##### DATA UNDER STUDY

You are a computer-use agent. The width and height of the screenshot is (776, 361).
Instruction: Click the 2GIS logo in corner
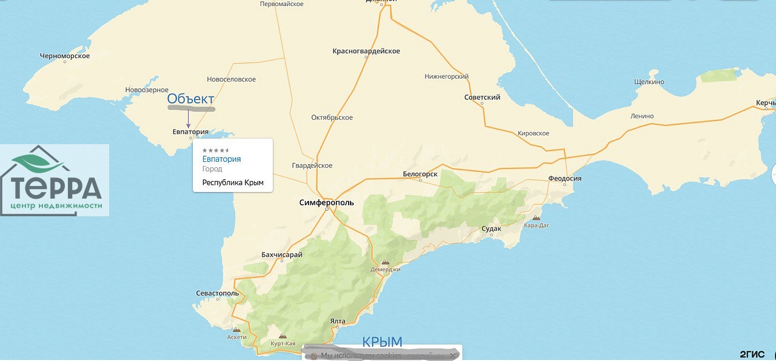click(752, 354)
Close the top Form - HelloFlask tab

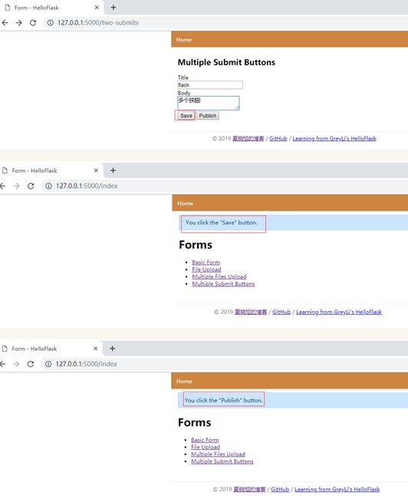97,7
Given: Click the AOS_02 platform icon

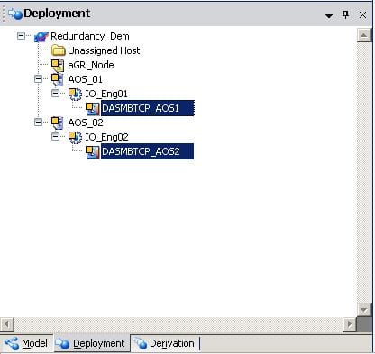Looking at the screenshot, I should pos(57,123).
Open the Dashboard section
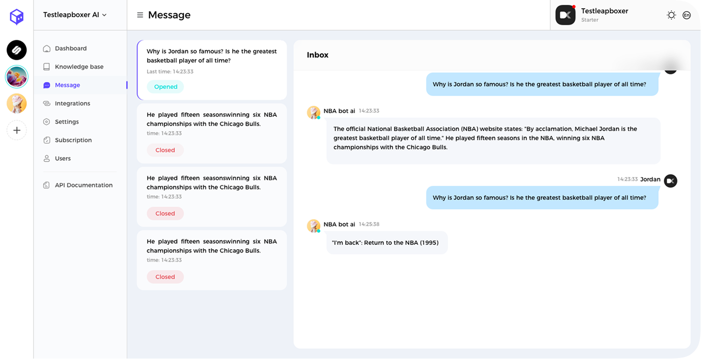701x359 pixels. (x=71, y=48)
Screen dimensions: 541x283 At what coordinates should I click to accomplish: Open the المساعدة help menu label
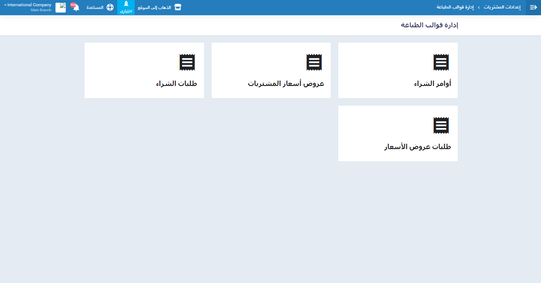95,8
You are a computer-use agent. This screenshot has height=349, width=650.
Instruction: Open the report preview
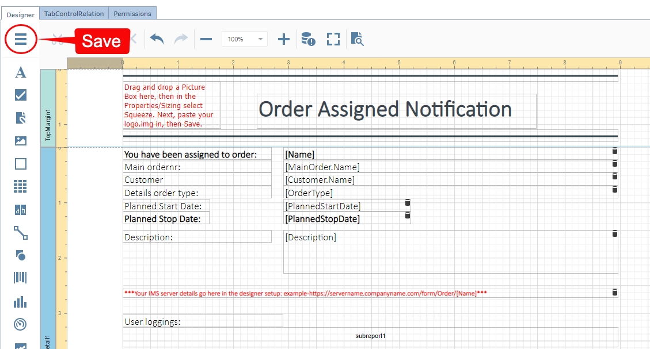[357, 39]
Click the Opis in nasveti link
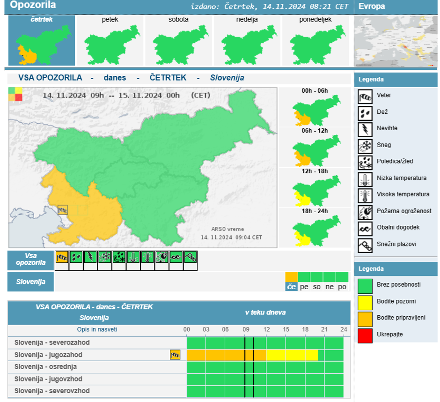The height and width of the screenshot is (402, 440). pos(97,329)
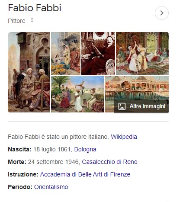Image resolution: width=186 pixels, height=202 pixels.
Task: Click the Fabio Fabbi panel title
Action: 35,8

##########

- [WHAT YOU SHOULD DO]: Extract, verbatim and alone, the lines from the line that contains "You are a computer-use agent. This" to the last line of the records, inclusive; drop any picture.

- [OUTPUT BELOW]:
You are a computer-use agent. This screenshot has height=349, width=650.
Instruction: Open the report preview
[357, 39]
Click the Opis in nasveti link
The height and width of the screenshot is (402, 440). pos(97,329)
Image resolution: width=186 pixels, height=202 pixels.
Task: Click the Fabio Fabbi panel title
Action: 35,8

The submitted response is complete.